Real Estate Progress & Strong Q3 Results For Reading International
Recent Q3 disclosures concerning movie theater operator and real estate developer Reading International (RDI) illustrate continuation of the company’s operational growth, a conservative balance sheet, and progress towards redevelopment and monetization of the company’s undervalued and underutilized real estate. Yet, RDI shares have appreciated only modestly, up around 10% this year. This disconnection between Reading’s stock price and the company’s lower net debt levels and increasing cash flows provides an inexpensive entry point for an investment in RDI shares.
Reading International lacks research coverage from sell-side entertainment, consumer non-durable, or real estate industry analysts.

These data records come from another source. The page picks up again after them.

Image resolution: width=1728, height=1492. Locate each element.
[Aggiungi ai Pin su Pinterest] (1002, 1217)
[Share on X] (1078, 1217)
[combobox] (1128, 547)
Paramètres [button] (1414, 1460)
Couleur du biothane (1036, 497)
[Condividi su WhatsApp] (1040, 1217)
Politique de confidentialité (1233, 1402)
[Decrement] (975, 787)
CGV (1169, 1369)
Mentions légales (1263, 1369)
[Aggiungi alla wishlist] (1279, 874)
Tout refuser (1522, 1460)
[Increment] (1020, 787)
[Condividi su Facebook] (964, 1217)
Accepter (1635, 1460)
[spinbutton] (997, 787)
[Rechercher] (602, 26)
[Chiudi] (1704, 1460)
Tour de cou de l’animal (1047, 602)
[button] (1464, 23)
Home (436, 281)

This is likely because Reading’s business activities extend over three countries and two discrete (though synergistic) lines of business: cinema exhibition and real estate. This creates analytical complexity many analysts choose not to tackle. However, for a diligent and skilled analyst, Reading’s extensive SEC disclosures combined with information available from resourceful Internet research provide a roadmap of value creation. Perhaps Reading’s recent August 2013 Midwest IDEAS conference presentation and the roll-out of Reading’s new website might attract some initial analyst work and consideration.

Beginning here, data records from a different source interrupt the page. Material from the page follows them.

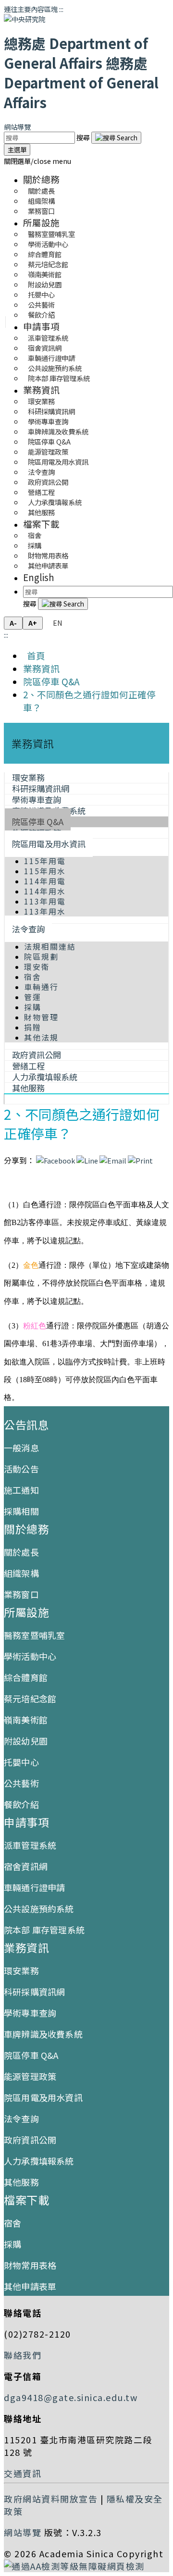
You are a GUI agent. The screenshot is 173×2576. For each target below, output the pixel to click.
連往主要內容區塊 (31, 9)
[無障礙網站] (74, 2566)
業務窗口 (41, 211)
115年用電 (45, 861)
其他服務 (41, 512)
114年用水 (45, 891)
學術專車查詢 (30, 2012)
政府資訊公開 (30, 2139)
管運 (32, 997)
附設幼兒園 (26, 1740)
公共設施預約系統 (39, 1908)
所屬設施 (41, 222)
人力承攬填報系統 (39, 2161)
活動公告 (21, 1468)
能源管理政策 (30, 2076)
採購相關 (21, 1511)
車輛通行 (41, 986)
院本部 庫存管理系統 (59, 378)
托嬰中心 (21, 1762)
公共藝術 (21, 1783)
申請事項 (41, 326)
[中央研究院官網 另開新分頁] (24, 19)
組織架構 (21, 1573)
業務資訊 (41, 389)
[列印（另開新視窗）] (140, 1160)
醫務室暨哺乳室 (34, 1635)
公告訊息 (26, 1424)
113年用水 (45, 911)
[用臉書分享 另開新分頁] (55, 1160)
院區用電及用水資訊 (49, 844)
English (38, 576)
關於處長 (21, 1552)
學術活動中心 (30, 1656)
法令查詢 (28, 929)
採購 (32, 1007)
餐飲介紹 (41, 315)
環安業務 (21, 1970)
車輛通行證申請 (34, 1887)
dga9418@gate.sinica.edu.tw (70, 2397)
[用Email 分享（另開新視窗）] (112, 1160)
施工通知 (21, 1490)
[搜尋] (116, 138)
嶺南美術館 (26, 1719)
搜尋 (83, 137)
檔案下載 (41, 523)
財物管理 (41, 1017)
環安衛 (37, 966)
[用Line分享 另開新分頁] (87, 1160)
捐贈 (32, 1027)
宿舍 (32, 976)
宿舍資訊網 (26, 1866)
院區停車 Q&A (51, 681)
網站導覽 (17, 127)
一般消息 (21, 1447)
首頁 (34, 655)
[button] (37, 161)
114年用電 (45, 881)
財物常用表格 (30, 2265)
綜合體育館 (26, 1677)
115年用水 (45, 871)
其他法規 (41, 1037)
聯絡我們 (22, 2355)
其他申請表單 (48, 565)
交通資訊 (22, 2473)
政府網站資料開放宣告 (51, 2498)
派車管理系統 (30, 1845)
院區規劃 (41, 956)
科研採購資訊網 (34, 1991)
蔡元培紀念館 (30, 1698)
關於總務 (41, 179)
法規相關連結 (50, 946)
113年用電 (45, 901)
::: (61, 9)
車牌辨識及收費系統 (43, 2034)
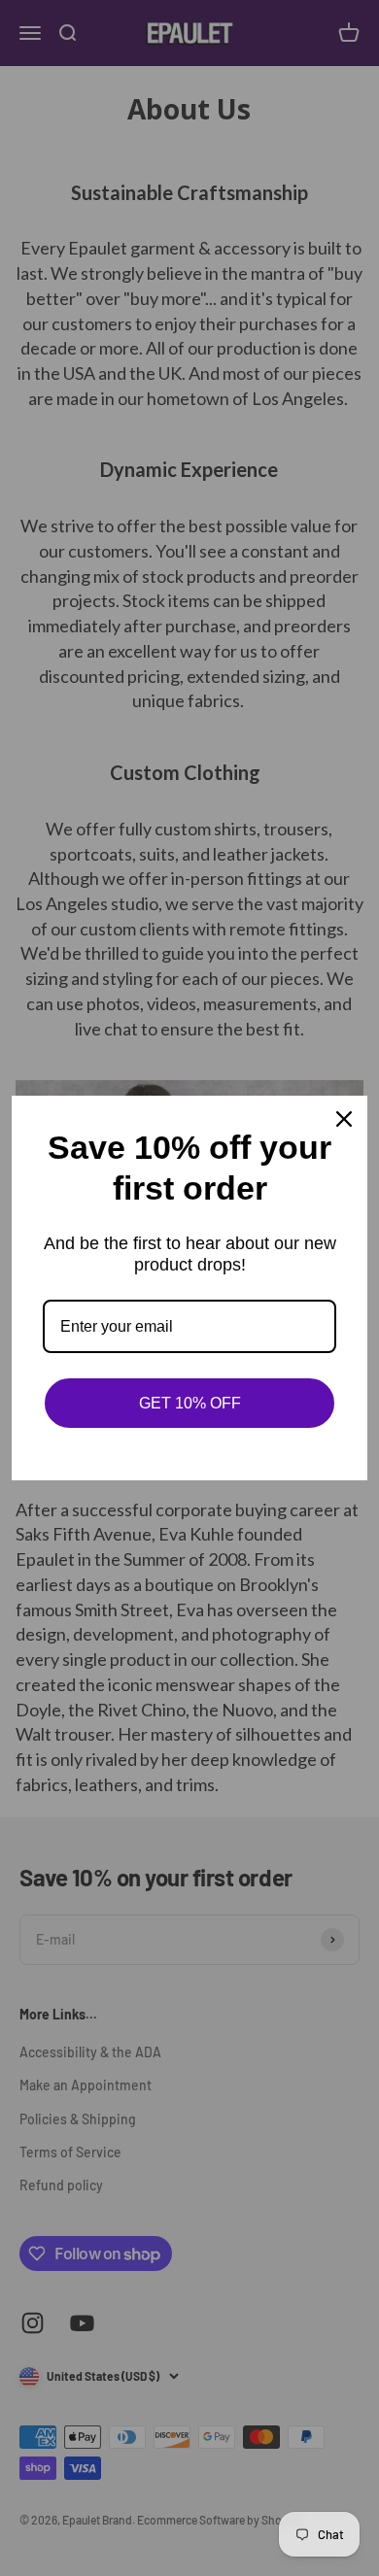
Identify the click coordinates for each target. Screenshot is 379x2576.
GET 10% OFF (190, 1403)
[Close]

Reading’s two businesses produce $259MM of LTM revenues generating consistent operating performance from large cinema market shares in Australia (#4), New Zealand (#3) and the United States (#11.) In addition, the company has 330.5-acres, or approximately 14MM sq ft, of undeveloped real estate that does not yet generate any meaningful revenue. During Q3 2013, steps toward converting some of this non-cash-flowing real estate into either recurring cash flow or sales proceeds were achieved.

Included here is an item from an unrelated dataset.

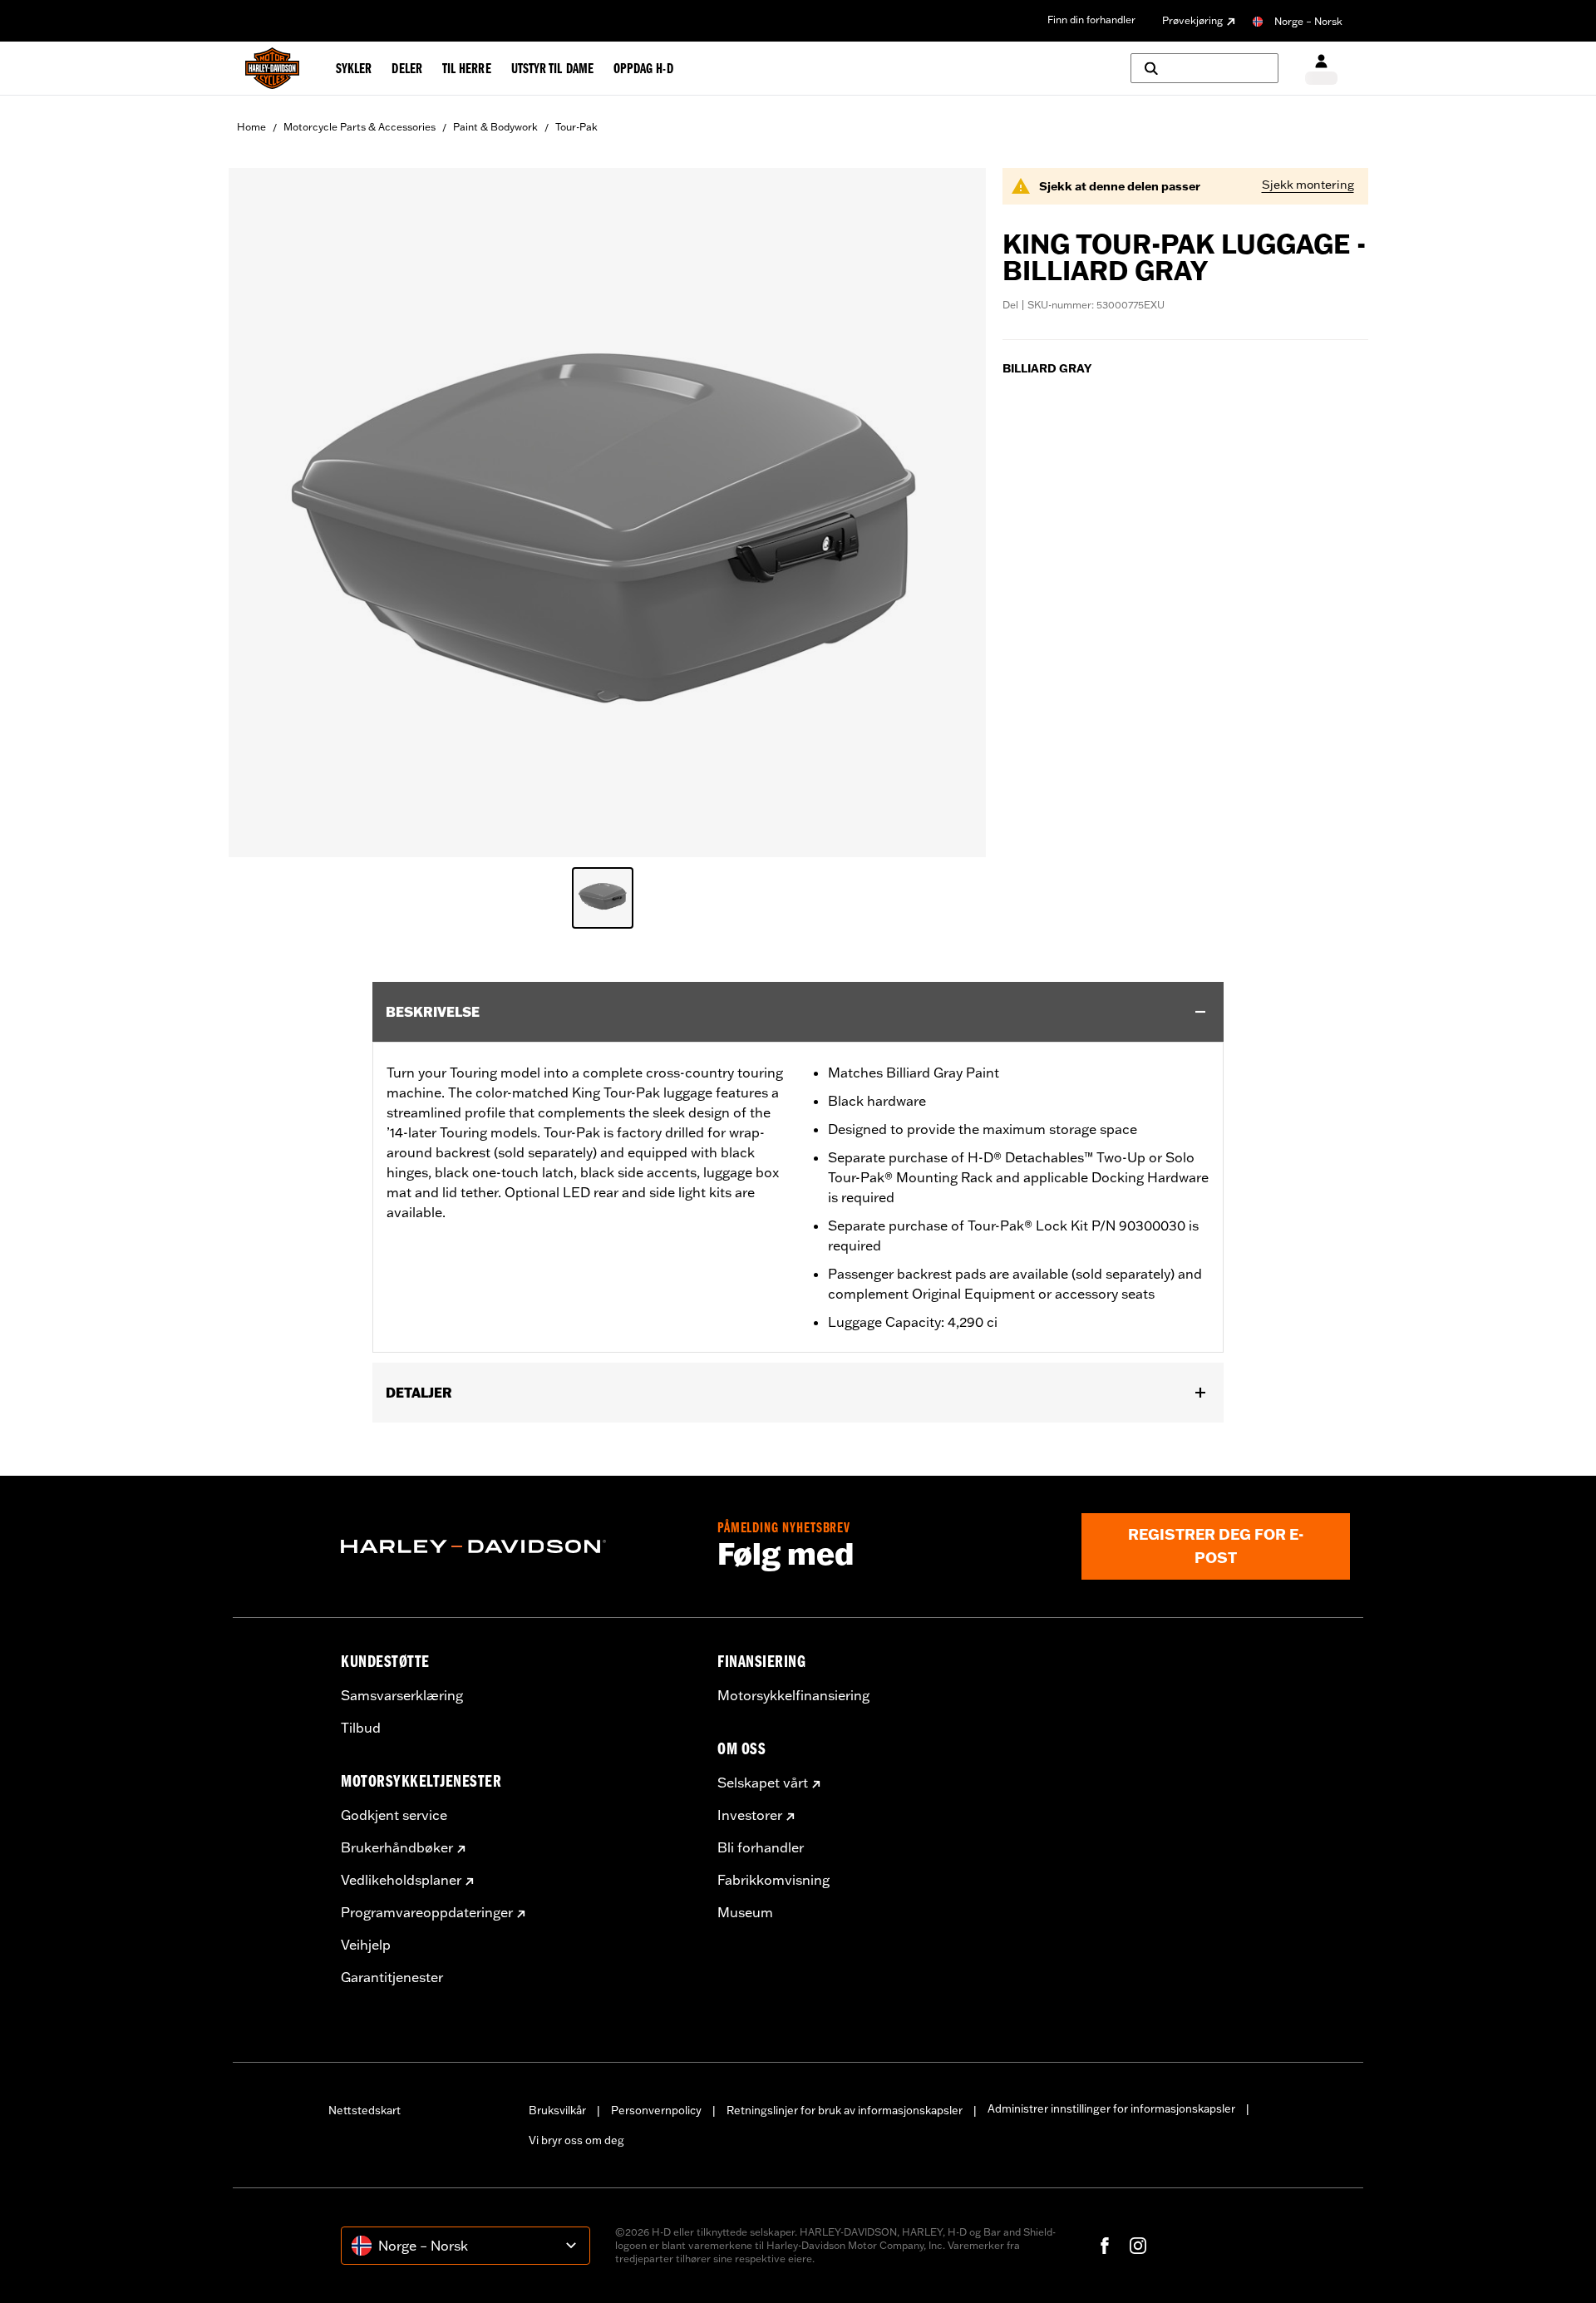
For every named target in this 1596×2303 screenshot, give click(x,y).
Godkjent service (394, 1815)
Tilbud (361, 1727)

Reading trades at a far lower multiple of stated book value/share than any of the three larger and analyst-recommended US publicly-traded theater exhibitors, Regal Cinemas (RGC), Cinemark Holdings (CNK), and Carmike Cinemas (CKEC), even while this book value understates the underlying intrinsic value of Reading’s long-held and up-zoned real estate. As Reading continues to grow its sustainable cash flows and unlocks (through sale and/or joint venture) the appreciated value in its geographically diversified real estate holdings, investors will close the substantial “value gap” that presently exists in RDI shares.